▶ _Objective_: In the entries from the line with "The width and" to the line with "Looking at the", swap "subtitle text" for "subtitle label" and write those lines out again with nothing else changed. Leave the pictures out.

▶ _Given entries_:
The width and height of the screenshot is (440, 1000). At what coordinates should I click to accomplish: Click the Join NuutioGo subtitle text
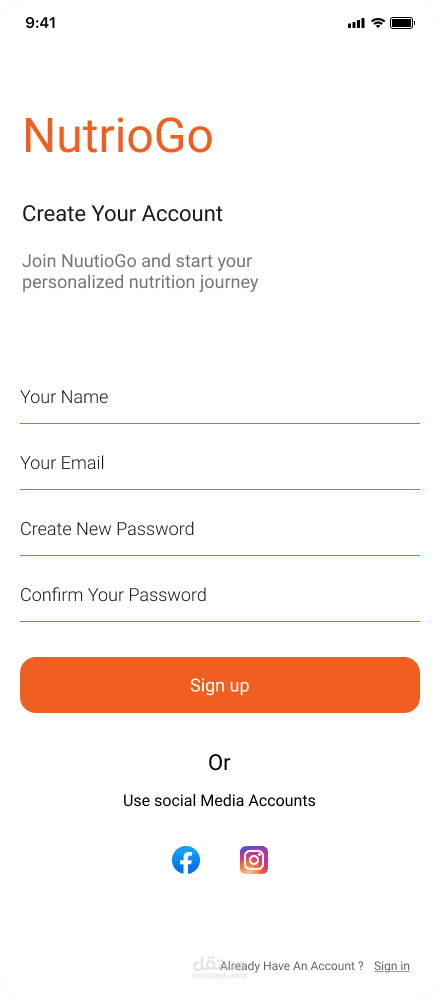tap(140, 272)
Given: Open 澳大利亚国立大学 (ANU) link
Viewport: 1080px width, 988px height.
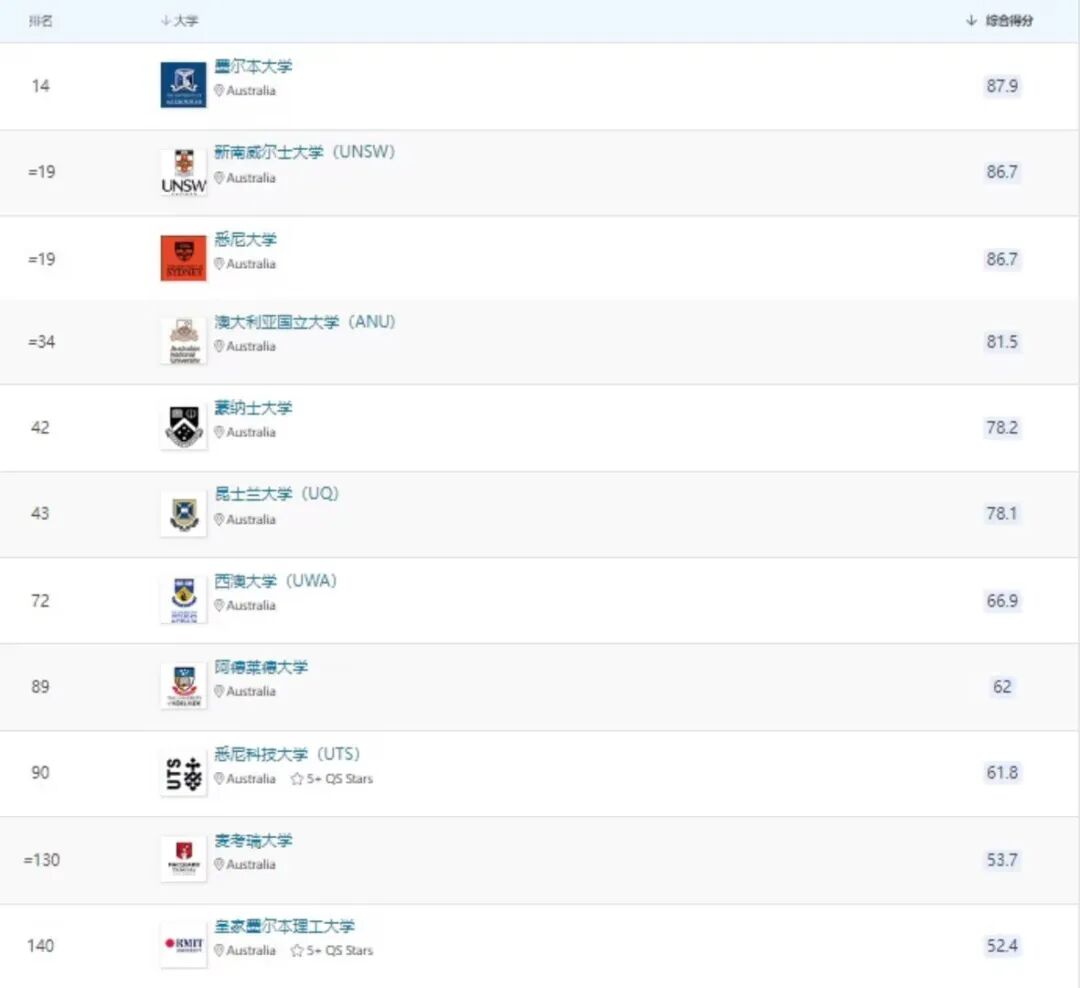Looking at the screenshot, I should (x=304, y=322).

--

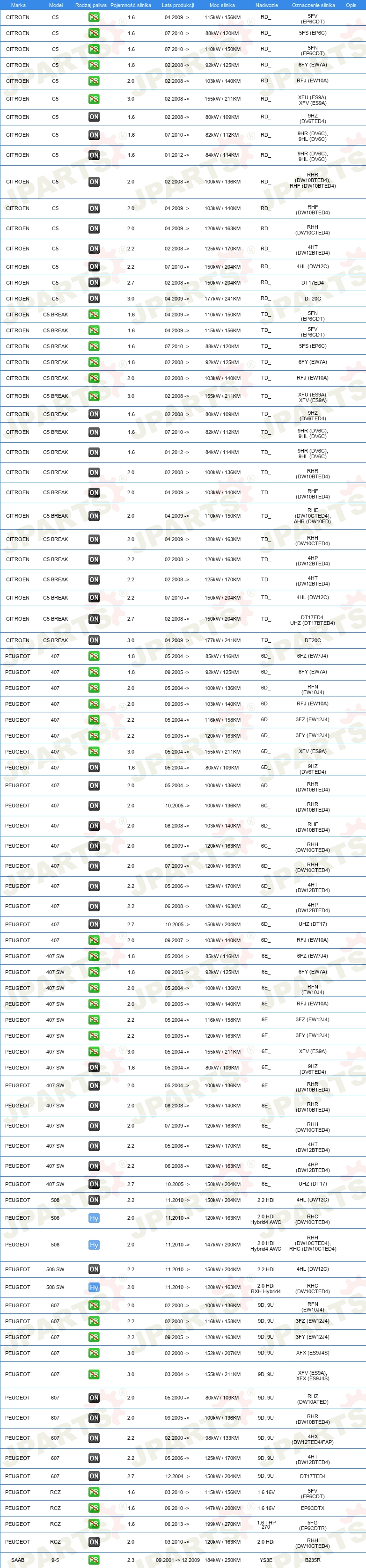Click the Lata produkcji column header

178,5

▶ _Answer to this task_:
The width and height of the screenshot is (440, 1000). At what coordinates should I click to accomplish: Click the Join NuutioGo subtitle label
tap(140, 272)
Given: Open 澳大利亚国立大学 (ANU) link
Viewport: 1080px width, 988px height.
Looking at the screenshot, I should (x=304, y=322).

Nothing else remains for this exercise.